Log all curbs & limits hit to the user collector ads
The curbs and limits are one of the most opaque behaviors in glideinWMS. Many times (>10) we've tried to debug mysterious lack of glideins only to find the issue was not site-related -- rather, they had to do with an unrelated global limit and a problem at the other site.
We should be able to get the following into the glideresource ads:
- Per entry point, any factory-side curbs or limits applied (max running / idle jobs per frontend, for example)
- Per entry point, any frontend-side curbs or limits applied (max running / idle jobs per group, frontend, or globally, for example).
- Any schedd exclusions applied.
Since some limits are frontend-wide, it may make sense to have a "frontendresource" ad in the user collector. Not necessary though.
#3 Updated by HyunWoo Kim over 5 years ago
I learned that Frontend composes glideresource classad based on the contents of glideclient and glidefactoryclient classads.
So, I will just have to add new entries in Frontend's glideclient classad and Factory's glidefactoryclient classad
and these new entries can be used for curbs and limits that the user wants to know about.
I have identified the section of the relevant codes where I can add new classad entries,
and I will find out how to gather relevant information on useful curbs and limits.
#4 Updated by HyunWoo Kim over 5 years ago
- % Done changed from 0 to 50
In Frontend code:
def createAdvertizeWorkFile should be modified to add new attributes for curbs and limits to glideclient classad
In Factory code:
def writeClassadsToFile and gfi.MultiAdvertizeGlideinClientMonitoring should be modified to add new attributes for curbs and limits to glidefactoryclient classad
class ResourceClassad: has two methods
def setGlideClientMonitorInfo(self, monitorInfo): for glideclient classad
def setGlideFactoryMonitorInfo(self, info): for glidefactoryclient classad
The second method loops over all the attributes in glidefactoryclient classad
which means our new attributes will be picked up by glideresource
but the first method copies attributes using their names
which means we will have to modify this method to explicitly specify new attributes to be copied.
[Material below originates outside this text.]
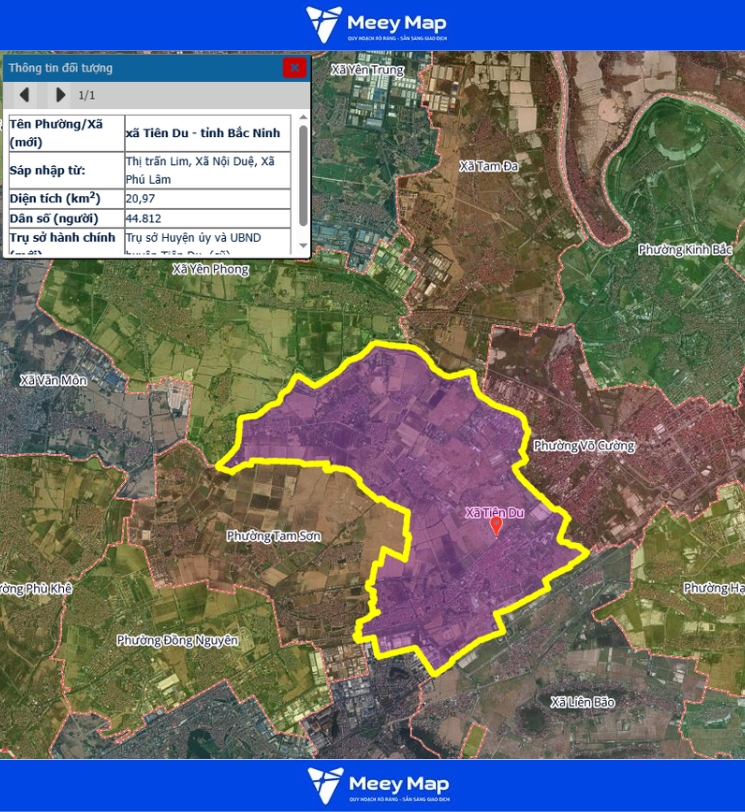Go to previous object with left arrow
The height and width of the screenshot is (812, 745).
(25, 95)
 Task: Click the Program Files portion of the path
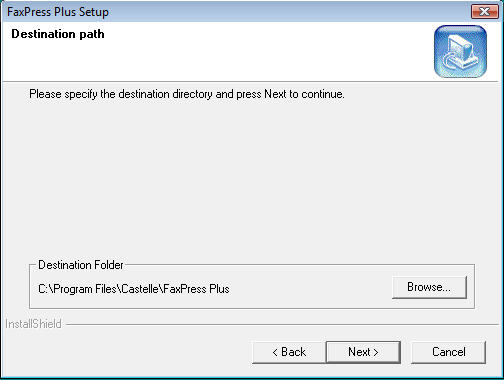click(x=86, y=289)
#5 Updated by HyunWoo Kim over 5 years ago
- % Done changed from 50 to 60
I confirmed that when I added new test attributes in glidefactoryclient classad, those were picked up automatically by
How glideclient classad is translated to glideresource classad is also understood.
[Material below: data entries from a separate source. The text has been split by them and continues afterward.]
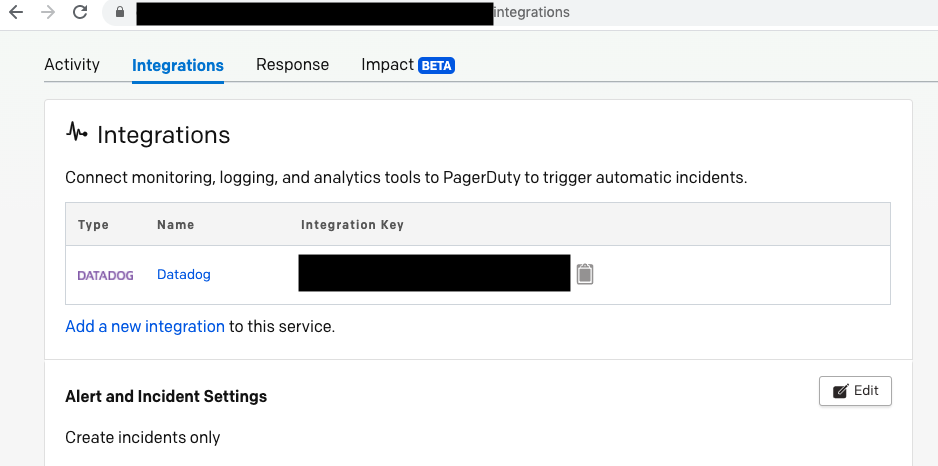
Task: Click the BETA badge next to Impact
Action: click(436, 65)
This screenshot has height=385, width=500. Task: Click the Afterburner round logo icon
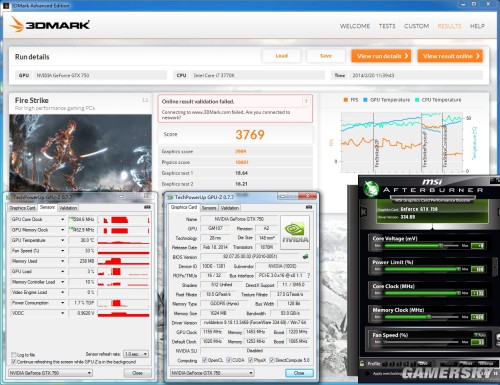(x=371, y=189)
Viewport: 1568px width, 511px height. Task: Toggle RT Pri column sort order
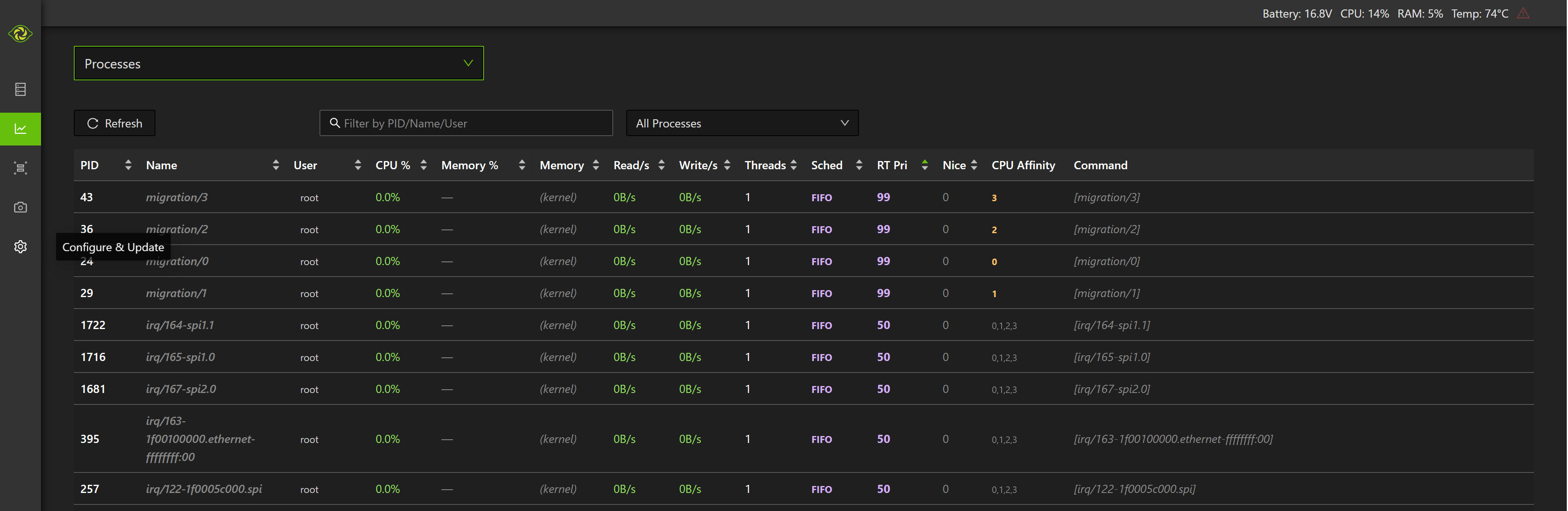924,165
Now, I just need to find actual information to be advertized.
Parag just showed me compute_glidein_min_idle method of class glideinFrontendElement
which computes those limits that were hit.
I will have to figure out how to provide that type of information to those codes that produce glideclient and glidefactoryclient classads.
#7 Updated by HyunWoo Kim about 5 years ago
I am currently finalizing on what kind of information should be provided and how to display.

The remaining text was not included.